PROBLEM REQUIREMENTS. Each line of the data must be copied exactly.

MATERIAL SHOWN.
== == ==

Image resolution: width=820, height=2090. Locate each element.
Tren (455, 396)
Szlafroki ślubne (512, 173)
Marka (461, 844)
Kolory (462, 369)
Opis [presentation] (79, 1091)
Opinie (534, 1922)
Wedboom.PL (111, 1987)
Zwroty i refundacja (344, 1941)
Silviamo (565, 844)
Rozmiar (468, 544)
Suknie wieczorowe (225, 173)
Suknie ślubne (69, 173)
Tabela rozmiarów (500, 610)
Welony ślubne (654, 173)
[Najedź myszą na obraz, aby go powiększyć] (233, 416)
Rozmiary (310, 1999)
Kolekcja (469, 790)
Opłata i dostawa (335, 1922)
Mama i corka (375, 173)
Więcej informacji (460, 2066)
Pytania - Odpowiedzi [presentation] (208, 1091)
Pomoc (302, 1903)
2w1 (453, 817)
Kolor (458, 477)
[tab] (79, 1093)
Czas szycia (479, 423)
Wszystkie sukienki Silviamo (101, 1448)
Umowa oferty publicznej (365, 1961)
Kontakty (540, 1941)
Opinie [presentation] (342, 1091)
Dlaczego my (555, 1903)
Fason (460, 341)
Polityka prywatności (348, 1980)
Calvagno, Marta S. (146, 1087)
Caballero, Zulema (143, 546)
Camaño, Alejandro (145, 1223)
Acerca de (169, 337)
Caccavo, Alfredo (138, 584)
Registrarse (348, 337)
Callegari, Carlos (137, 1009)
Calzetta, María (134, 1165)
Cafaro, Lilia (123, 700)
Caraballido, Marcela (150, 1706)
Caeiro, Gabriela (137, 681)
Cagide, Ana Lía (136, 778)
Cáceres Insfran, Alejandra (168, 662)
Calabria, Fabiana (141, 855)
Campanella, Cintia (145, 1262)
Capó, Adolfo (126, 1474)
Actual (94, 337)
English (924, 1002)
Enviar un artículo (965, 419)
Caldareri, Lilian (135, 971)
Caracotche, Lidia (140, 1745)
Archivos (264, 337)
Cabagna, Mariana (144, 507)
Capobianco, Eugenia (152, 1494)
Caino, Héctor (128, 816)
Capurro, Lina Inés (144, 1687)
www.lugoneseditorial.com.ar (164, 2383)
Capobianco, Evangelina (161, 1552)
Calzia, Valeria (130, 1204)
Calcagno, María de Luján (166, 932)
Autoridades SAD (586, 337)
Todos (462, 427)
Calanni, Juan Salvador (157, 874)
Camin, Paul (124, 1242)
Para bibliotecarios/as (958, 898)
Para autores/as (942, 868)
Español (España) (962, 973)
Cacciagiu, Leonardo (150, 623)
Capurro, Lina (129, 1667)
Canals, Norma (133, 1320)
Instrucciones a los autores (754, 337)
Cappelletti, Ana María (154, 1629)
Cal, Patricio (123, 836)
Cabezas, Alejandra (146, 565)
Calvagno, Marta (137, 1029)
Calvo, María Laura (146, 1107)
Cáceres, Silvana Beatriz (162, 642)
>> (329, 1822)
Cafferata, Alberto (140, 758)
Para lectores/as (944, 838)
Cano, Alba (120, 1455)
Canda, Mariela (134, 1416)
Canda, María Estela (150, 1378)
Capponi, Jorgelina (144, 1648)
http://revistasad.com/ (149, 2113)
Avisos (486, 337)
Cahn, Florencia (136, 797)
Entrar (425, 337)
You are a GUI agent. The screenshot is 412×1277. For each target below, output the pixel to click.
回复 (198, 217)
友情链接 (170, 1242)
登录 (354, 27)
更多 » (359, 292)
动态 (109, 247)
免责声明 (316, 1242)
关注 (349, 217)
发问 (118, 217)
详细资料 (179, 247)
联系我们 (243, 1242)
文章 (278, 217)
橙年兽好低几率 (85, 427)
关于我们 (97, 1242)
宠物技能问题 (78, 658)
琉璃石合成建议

== == ==

TASK SOLUTION.
Image resolution: width=820, height=2090. Locate each element.
Tren (455, 396)
Szlafroki ślubne (512, 173)
Marka (461, 844)
Kolory (462, 369)
Opis [presentation] (79, 1091)
Opinie (534, 1922)
Wedboom.PL (111, 1987)
Zwroty i refundacja (344, 1941)
Silviamo (565, 844)
Rozmiar (468, 544)
Suknie wieczorowe (225, 173)
Suknie ślubne (69, 173)
Tabela rozmiarów (500, 610)
Welony ślubne (654, 173)
[Najedź myszą na obraz, aby go powiększyć] (233, 416)
Rozmiary (310, 1999)
Kolekcja (469, 790)
Opłata i dostawa (335, 1922)
Mama i corka (375, 173)
Więcej informacji (460, 2066)
Pytania - Odpowiedzi [presentation] (208, 1091)
Pomoc (302, 1903)
2w1 (453, 817)
Kolor (458, 477)
[tab] (79, 1093)
Czas szycia (479, 423)
Wszystkie sukienki Silviamo (101, 1448)
Umowa oferty publicznej (365, 1961)
Kontakty (540, 1941)
Opinie [presentation] (342, 1091)
Dlaczego my (555, 1903)
Fason (460, 341)
Polityka prywatności (348, 1980)
Calvagno, Marta S. (146, 1087)
Caballero, Zulema (143, 546)
Camaño, Alejandro (145, 1223)
Acerca de (169, 337)
Caccavo, Alfredo (138, 584)
Registrarse (348, 337)
Callegari, Carlos (137, 1009)
Calzetta, María (134, 1165)
Cafaro, Lilia (123, 700)
Caraballido, Marcela (150, 1706)
Caeiro, Gabriela (137, 681)
Cagide, Ana Lía (136, 778)
Cáceres Insfran, Alejandra (168, 662)
Calabria, Fabiana (141, 855)
Campanella, Cintia (145, 1262)
Capó, Adolfo (126, 1474)
Actual (94, 337)
English (924, 1002)
Enviar un artículo (965, 419)
Caldareri, Lilian (135, 971)
Caracotche, Lidia (140, 1745)
Archivos (264, 337)
Cabagna, Mariana (144, 507)
Capobianco, Eugenia (152, 1494)
Caino, Héctor (128, 816)
Capurro, Lina Inés (144, 1687)
www.lugoneseditorial.com.ar (164, 2383)
Capobianco, Evangelina (161, 1552)
Calzia, Valeria (130, 1204)
Calcagno, María de Luján (166, 932)
Autoridades SAD (586, 337)
Todos (462, 427)
Calanni, Juan Salvador (157, 874)
Camin, Paul (124, 1242)
Para bibliotecarios/as (958, 898)
Para autores/as (942, 868)
Español (España) (962, 973)
Cacciagiu, Leonardo (150, 623)
Capurro, Lina (129, 1667)
Canals, Norma (133, 1320)
Instrucciones a los autores (754, 337)
Cappelletti, Ana María (154, 1629)
Cal, Patricio (123, 836)
Cabezas, Alejandra (146, 565)
Calvagno, Marta (137, 1029)
Calvo, María Laura (146, 1107)
Cáceres, Silvana Beatriz (162, 642)
>> (329, 1822)
Cafferata, Alberto (140, 758)
Para lectores/as (944, 838)
Cano, Alba (120, 1455)
Canda, Mariela (134, 1416)
Canda, María Estela (150, 1378)
Capponi, Jorgelina (144, 1648)
http://revistasad.com/ (149, 2113)
Avisos (486, 337)
Cahn, Florencia (136, 797)
Entrar (425, 337)
You are a GUI agent. The screenshot is 412×1277. For each target below, output the pixel to click.
回复 (198, 217)
友情链接 (170, 1242)
登录 (354, 27)
更多 » (359, 292)
动态 (109, 247)
免责声明 (316, 1242)
关注 (349, 217)
发问 (118, 217)
详细资料 (179, 247)
联系我们 (243, 1242)
文章 (278, 217)
橙年兽好低几率 (85, 427)
关于我们 (97, 1242)
宠物技能问题 (78, 658)
琉璃石合成建议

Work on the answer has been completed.